For years I’ve operated on the assumption that the last helmetless player in the NFL was Bears end Dick Plasman in 1941. Never have I come across anything to disabuse me of that notion. Until now. Sort of.
Last night — typically, while researching something else — I came across some amusing new evidence. It was buried in Roy McHugh’s column for the Pittsburgh Press on Jan. 22, 1967. McHugh’s subject, Carl Brettschneider, was telling tales about his days as a linebacker-enforcer with the Lions in the ’60s. Then he told one about Joe Don Looney, the free-spirited running back, that I’d never heard before.
To set the stage, Looney was the 12th pick of the 1964 draft, a wonderfully athletic — if difficult — running back out of Oklahoma. The Giants, who picked him, traded him to the Colts before the preseason was over. Just didn’t want to deal with him. After a year in Baltimore, Joe Don’s act wore thin and he was dealt to the Lions. That’s where he crossed paths with Brettschneider, who by then was an assistant coach. This is from McHugh’s column:
One day in camp, Looney misplaced his helmet and refused to let the equipment man replace it. He practiced bareheaded and he “had that look in his eyes,” Brettschneider remembers.

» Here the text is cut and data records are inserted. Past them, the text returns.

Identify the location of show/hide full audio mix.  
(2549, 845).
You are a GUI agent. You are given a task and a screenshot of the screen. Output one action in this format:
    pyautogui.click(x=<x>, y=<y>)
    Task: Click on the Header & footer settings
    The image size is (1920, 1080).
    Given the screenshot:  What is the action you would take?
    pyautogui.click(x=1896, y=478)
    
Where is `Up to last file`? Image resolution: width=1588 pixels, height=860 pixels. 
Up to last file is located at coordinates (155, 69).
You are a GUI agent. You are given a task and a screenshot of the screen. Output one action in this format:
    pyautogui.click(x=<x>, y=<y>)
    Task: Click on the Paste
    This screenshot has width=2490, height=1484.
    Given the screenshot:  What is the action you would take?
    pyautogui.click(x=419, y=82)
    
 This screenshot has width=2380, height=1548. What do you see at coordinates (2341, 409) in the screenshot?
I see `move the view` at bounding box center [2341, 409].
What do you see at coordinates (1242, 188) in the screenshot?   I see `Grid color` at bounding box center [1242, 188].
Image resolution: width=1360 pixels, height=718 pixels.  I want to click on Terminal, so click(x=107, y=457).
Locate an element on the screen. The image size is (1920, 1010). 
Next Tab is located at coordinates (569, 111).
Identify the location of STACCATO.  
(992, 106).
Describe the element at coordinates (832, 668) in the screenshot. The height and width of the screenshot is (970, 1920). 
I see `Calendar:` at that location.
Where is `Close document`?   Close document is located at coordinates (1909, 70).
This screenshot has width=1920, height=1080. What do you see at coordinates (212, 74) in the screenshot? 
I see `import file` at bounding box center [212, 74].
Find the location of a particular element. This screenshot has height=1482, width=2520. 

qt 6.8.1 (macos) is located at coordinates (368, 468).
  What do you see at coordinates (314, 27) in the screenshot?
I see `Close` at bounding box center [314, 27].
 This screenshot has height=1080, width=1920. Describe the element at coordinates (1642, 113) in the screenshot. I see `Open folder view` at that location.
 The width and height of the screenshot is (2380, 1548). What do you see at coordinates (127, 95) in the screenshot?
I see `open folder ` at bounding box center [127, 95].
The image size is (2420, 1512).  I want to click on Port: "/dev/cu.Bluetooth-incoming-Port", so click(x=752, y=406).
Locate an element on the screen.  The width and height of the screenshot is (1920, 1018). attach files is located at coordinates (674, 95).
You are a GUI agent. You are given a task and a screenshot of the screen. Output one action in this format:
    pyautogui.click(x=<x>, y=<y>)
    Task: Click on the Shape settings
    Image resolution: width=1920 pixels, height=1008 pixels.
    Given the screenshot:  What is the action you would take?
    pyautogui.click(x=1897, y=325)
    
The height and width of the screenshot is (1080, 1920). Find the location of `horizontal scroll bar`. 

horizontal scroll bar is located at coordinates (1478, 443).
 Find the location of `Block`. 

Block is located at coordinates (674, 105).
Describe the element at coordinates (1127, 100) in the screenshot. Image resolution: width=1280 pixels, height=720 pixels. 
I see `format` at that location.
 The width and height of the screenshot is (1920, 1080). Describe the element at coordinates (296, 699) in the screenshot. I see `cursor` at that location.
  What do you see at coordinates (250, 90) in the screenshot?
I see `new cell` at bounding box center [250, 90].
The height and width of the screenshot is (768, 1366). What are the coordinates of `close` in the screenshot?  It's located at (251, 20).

“If Joe Don feels he is right, nobody’s going to change him,” Brettschneider said. “This equipment man was scared to death of him and the coaches couldn’t decide what to do. It was turning into a major problem — how to get a helmet on Joe Don Looney.
Brettschneider bet the coaches $100 he could fix everything up. In the dining room that night, he said to Looney, “I’ll meet you in the equipment room at 7:30.” Looney said, “I won’t be there.” But Brettschneider found him in the weight room at 7:30, “lifting 350 pounds like nothing,” and the weight room adjoined the equipment room.
“Let’s go get a helmet,” Brettschneider suggested. Looney walked over and tried one for size. It didn’t fit, but he said, “This is good enough.” Brettschneider said, “I’m telling you to get one that fits.” Looney got one that fit.
Brettschneider never collected his $100.
But at least he kept the kid from doing serious damage to his cranium. Anyway, there you have it, folks: the last NFLer to play without a helmet (even if it was only in practice) — in 1965!
Joe Don Looney: the gift that keeps on giving.